Data from assessments conducted in the UK and Ireland revealed that 95.4% of practices visited had risks relating to the prescribing system. 

Common problems included uncollected scripts, repeat prescribing systems, and administrative staff changing medications on the computer.

According to the Medical Protection Society (MPS) who analysed the data, uncollected scripts accounted for 53% of prescribing risks. 

Julie Price, clinical risk manager at MPS, said: “We found that a number of practices did not have a robust system in place to alert the prescribing doctor to uncollected prescriptions. 

“Clinicians should be able to review uncollected scripts to check whether any further actions is needed as a consequence of non-compliance, this is particularly important when dealing with vulnerable patients.”

MPS advises practices to consider making a note on patients’ records when they have not collected their prescription. This would alert the doctor to possible non-compliance and highlight to patients that a control mechanism is in place.

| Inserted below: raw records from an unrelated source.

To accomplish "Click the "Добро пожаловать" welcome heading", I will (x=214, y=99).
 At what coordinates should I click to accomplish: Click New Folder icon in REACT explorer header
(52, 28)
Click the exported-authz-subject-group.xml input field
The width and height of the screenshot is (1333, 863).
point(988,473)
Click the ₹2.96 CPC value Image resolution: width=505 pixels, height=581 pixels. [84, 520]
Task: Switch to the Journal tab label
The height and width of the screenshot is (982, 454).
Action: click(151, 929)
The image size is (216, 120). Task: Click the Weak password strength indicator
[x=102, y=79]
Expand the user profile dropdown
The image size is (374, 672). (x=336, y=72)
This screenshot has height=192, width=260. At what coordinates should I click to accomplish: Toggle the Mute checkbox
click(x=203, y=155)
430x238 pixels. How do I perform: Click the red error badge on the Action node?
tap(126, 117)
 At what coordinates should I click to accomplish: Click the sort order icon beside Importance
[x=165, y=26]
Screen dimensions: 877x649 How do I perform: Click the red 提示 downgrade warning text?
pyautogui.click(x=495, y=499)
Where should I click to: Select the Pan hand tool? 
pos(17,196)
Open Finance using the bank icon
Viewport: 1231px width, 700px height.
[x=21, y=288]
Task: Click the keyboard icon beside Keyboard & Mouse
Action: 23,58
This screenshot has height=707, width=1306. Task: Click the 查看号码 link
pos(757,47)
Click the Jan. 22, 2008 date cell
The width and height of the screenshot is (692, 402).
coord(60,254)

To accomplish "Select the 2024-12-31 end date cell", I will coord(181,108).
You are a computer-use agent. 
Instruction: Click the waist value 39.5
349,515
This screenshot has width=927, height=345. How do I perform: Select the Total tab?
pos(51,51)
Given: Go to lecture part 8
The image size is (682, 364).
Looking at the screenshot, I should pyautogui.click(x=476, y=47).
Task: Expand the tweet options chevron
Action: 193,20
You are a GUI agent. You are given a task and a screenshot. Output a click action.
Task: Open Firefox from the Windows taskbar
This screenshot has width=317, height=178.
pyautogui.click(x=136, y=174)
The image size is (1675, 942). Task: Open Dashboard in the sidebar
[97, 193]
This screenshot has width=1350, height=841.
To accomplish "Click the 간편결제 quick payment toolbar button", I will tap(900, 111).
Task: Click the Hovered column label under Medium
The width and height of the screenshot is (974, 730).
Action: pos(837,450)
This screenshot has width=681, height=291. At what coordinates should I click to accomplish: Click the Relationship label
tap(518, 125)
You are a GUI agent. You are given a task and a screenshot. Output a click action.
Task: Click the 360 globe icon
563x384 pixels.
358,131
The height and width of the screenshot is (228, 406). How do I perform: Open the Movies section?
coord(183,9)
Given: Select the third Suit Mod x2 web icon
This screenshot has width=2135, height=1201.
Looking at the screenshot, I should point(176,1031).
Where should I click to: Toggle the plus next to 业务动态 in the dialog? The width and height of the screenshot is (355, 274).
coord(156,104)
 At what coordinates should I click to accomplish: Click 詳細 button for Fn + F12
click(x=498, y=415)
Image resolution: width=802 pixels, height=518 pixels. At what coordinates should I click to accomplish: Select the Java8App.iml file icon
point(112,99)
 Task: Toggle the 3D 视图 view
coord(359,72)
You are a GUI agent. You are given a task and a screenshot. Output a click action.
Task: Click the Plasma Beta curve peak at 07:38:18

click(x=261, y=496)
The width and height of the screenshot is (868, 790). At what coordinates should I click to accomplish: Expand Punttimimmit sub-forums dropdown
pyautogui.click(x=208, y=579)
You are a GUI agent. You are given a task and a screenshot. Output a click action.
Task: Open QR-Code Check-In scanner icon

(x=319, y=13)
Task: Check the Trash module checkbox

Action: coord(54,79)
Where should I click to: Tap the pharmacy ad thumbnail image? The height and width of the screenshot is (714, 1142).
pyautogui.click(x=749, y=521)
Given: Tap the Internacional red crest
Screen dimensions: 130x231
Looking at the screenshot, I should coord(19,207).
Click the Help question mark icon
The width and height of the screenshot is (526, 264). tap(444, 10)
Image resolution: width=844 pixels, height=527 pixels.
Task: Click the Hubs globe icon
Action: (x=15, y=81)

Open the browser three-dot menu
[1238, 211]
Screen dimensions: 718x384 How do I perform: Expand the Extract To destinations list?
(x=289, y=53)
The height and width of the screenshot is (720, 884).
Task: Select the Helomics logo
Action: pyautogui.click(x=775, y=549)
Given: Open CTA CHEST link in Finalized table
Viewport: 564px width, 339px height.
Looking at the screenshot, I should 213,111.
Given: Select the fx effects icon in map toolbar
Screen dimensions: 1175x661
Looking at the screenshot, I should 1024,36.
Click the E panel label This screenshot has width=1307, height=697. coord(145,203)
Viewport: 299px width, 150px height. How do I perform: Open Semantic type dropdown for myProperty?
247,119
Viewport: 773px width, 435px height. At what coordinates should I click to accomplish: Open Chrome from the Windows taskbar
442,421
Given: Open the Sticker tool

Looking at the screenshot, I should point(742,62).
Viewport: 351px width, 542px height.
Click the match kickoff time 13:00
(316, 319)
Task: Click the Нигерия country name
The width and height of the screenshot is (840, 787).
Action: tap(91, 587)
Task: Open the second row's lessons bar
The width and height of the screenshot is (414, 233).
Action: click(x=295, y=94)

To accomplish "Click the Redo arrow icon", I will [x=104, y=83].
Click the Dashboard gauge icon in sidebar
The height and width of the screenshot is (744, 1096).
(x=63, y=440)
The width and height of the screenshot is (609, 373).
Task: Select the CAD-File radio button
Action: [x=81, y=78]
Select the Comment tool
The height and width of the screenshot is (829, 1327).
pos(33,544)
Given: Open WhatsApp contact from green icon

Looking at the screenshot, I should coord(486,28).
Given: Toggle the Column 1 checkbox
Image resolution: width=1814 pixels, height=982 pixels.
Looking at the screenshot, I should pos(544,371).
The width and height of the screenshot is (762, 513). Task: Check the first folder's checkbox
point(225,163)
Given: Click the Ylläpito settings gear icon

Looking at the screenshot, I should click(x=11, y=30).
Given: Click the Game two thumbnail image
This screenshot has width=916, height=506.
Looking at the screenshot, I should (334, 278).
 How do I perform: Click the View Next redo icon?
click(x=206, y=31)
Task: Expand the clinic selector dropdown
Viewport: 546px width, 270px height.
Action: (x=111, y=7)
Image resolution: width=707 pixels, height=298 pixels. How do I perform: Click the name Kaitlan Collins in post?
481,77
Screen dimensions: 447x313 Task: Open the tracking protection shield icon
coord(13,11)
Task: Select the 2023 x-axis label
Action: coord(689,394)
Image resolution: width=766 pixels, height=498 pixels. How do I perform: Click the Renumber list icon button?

Half of practices, 50% had poor repeat prescribing protocols. According to the MPS, the Care Quality Commission will be looking to see whether a practice has suitable arrangements. 

Price said: “It is important that practices draw up a comprehensive and robust repeat prescribing protocol that formalises prescribing systems, ensuring that all staff are trained in the procedure and have access to the protocol.”

MPS noted in a small number of practices doctors ask administrative staff to make changes to the repeat prescription screen after hospital discharges. This is risky practice which can lead to errors.

“To avoid errors, ideally the responsible doctor should add the medication to the prescription list. If administrative staff need to change or add medications, it must be closely checked by the doctor afterwards,” Price said. 

“Considerable care needs to be taken to ensure that all the details are correct and that it has been added to the correct patient record. Ultimately the doctor has responsibility for the prescriptions they sign.”

Other prescribing risks identified were around anticoagulant management (33%), prescription errors (29%) and administration staff changing medications on the computer (27%).